I found it in a town called Fairhope.
I never thought much about it, the name, till I saw the brown sand swirling around my feet under the amber-colored water ten years ago. A swarm of black minnows raced away, and when I was younger I might have scooped one up. This is an easy place, I remember thinking, a place where you can rearrange the earth with a single toe and the water will make it smooth again.
I did not want sugar white sand, because the developers and tourists have covered up a good part of the Alabama coast, pounded the dunes flat and blocked out the Gulf of Mexico and a large number of stars with high-rise condominiums. You see them all along the coast, jammed into once perfect sand, a thumb in the eye of God.
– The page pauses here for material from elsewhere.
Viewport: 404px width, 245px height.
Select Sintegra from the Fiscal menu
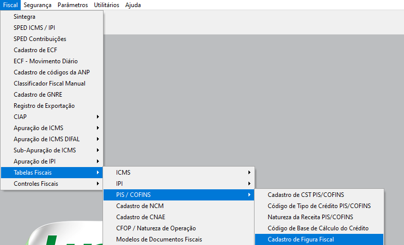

What I wanted was bay sand, river sand, colored by meandering miles of dark water, a place tourists are leery to wade. I wanted a place I could rent, steal or stow away on a boat.
A town of about 17,000, Fairhope sits on bluffs that overlook the bay. It's not some pounded-out tortilla of a coastal town—all tacky T-shirt shops, spring break nitwits and $25 fried seafood platters—but a town with buildings that do not need a red light to warn low-flying aircraft and where a nice woman sells ripe cantaloupe from the tailgate of a pickup. This is a place where you can turn left without three light changes, prayer or smoking tires, where pelicans are as plentiful as pigeons and where you can buy, in one square mile, a gravy and biscuit, a barbecue sandwich, fresh-picked crabmeat, melt-in-your-mouth beignets, a Zebco fishing reel, a sheet of hurricane-proof plywood and a good shower head.
"Now, you have to look pretty carefully for a place on the coast to get the sand under your toes without somebody running over you with a Range Rover," said Skip Jones, who lives on the same bayfront lot, just south of Fairhope, his grandparents built on in 1939. "We may be gettin' to that point here, but not yet."
It would be a lie to say I feel at home here. It is too quaint, too precious for that, but it is a place to breathe. I have a rambling cypress house five minutes from the bay and a half-hour from the blue-green Gulf—even a big cow pasture near my house is closer to the waterfront than I am—but every day I walk by the water, and breathe.
It is, as most towns are, a little full of itself. Some people call it an artist's colony, and that is true, since you cannot swing a dead cat without hitting a serious-faced novelist. And there is money here, dusty money and Gucci money. There are shops where ladies in stiletto heels pay Bal Harbour prices for outfits that will be out of style before low tide, but these establishments can be fun, too. I like to stand outside the windows with paint on my sweat pants, tartar sauce on my T-shirt and see the shopgirls fret.
It had to change, of course, from the sleepy town it used to be, where every man, it seemed, knew the tides, when the air smelled from big, wet burlap bags of oysters and the only rich folks were those who came over on a ferry from Mobile to watch the sun set. But everybody is an interloper here, in a way. Sonny Brewer, a writer, came here in 1979 from Lamar County, in west central Alabama, and never really left. It was the late-afternoon sunlight, setting fire to the bay. "I was 30 years old," said Brewer. "I remember thinking, ‘God, this is beautiful. How did I not know this was here?' And here I stay."